DACA attributed to Mayorkas
Mayorkas, in fact, is largely credited with the drafting of DACA, the Deferred Action for Childhood Arrivals policy that protected “Dreamers” from deportation, when he was deputy DHS secretary under Obama.
“Don’t get me wrong, I know that as #DHS Secretary Alejandro Mayorkas will deport people, not naive, but I know he will be a thoughtful and compassionate leader,” tweeted “Dreamer” Gaby Pacheco, who worked with Mayorkas to implement DACA.
“Much of its success is due to him!” she said.
And there’s no Trump, no Stephen Miller around to take away those protections from young Americans who should be put on a pathway to citizenship.
The appointment of Mayorkas is the elixir — and wake-up call, to some — that Miami needed after Trumpism recruited so many Latinos to the task of turning their backs on their own.
Relief comes fast as Biden builds the most diverse Cabinet this nation may have ever seen.

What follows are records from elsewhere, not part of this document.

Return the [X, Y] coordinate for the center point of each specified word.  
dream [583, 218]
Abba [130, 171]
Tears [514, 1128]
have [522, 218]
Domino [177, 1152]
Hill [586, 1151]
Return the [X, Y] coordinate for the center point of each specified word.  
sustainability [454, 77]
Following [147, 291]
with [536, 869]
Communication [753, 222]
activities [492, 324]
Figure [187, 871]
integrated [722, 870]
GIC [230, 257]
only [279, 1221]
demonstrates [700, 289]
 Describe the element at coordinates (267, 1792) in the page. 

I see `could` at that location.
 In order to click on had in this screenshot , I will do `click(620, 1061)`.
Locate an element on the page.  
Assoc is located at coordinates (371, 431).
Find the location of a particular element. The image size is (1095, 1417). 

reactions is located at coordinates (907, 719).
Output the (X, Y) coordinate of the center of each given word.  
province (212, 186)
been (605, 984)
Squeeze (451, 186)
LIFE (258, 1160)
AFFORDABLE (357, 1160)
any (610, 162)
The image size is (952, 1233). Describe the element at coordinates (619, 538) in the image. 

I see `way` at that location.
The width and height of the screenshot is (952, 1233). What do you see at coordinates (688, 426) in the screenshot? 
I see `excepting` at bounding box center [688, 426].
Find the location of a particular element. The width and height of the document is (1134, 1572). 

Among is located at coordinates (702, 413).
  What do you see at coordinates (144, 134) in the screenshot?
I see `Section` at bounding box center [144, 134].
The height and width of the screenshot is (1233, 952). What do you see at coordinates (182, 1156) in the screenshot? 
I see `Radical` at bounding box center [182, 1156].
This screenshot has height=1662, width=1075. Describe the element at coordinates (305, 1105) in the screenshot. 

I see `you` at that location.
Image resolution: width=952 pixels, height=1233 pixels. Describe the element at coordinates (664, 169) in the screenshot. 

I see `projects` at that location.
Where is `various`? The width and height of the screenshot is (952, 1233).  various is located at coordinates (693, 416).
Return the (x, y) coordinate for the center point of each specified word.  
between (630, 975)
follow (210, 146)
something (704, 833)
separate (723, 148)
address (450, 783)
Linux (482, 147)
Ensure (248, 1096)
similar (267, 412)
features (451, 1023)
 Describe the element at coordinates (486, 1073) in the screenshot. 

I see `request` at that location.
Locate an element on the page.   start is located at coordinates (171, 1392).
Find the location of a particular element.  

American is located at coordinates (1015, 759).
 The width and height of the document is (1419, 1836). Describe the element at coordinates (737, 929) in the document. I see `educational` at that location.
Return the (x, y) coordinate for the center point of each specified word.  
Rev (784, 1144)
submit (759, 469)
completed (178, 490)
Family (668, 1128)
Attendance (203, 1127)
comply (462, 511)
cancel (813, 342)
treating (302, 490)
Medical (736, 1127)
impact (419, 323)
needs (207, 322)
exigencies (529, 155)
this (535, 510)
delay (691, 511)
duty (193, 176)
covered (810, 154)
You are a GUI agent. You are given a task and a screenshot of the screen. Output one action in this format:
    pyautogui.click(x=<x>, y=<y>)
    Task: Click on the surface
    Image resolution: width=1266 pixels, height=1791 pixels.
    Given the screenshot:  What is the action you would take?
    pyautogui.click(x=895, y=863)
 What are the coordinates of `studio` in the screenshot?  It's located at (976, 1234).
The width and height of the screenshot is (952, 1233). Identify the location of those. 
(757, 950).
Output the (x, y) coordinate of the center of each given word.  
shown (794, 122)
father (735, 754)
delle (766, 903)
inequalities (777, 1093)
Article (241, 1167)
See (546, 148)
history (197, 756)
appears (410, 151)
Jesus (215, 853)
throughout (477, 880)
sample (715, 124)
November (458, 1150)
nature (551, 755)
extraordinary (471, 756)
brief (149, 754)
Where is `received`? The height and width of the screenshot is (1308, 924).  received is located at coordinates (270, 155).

The president-elect may have lost Florida, but Biden is delivering nourishment for our immigrant souls by naming to high posts people who share our history, leaders who will bring hope to the undocumented, neighbors and friends living in fear in our community.
“A Cabinet that looks like America,” Vice President-elect Kamala Harris called it.
Some of the ugliest things I heard about immigrants during the last four years of Trumpism came from the mouths of Cuban Americans and Latinos in Miami.
Mayorkas represents the Miami, city of refuge, forgotten by so many Cuban Americans who should’ve known better than to embrace anyone asking them to betray your people.
We can celebrate, shout it from rooftops that, like America’s founders, we’re immigrants.
And proudly so.


*Fabiola Santiago is a columnist for The Miami Herald.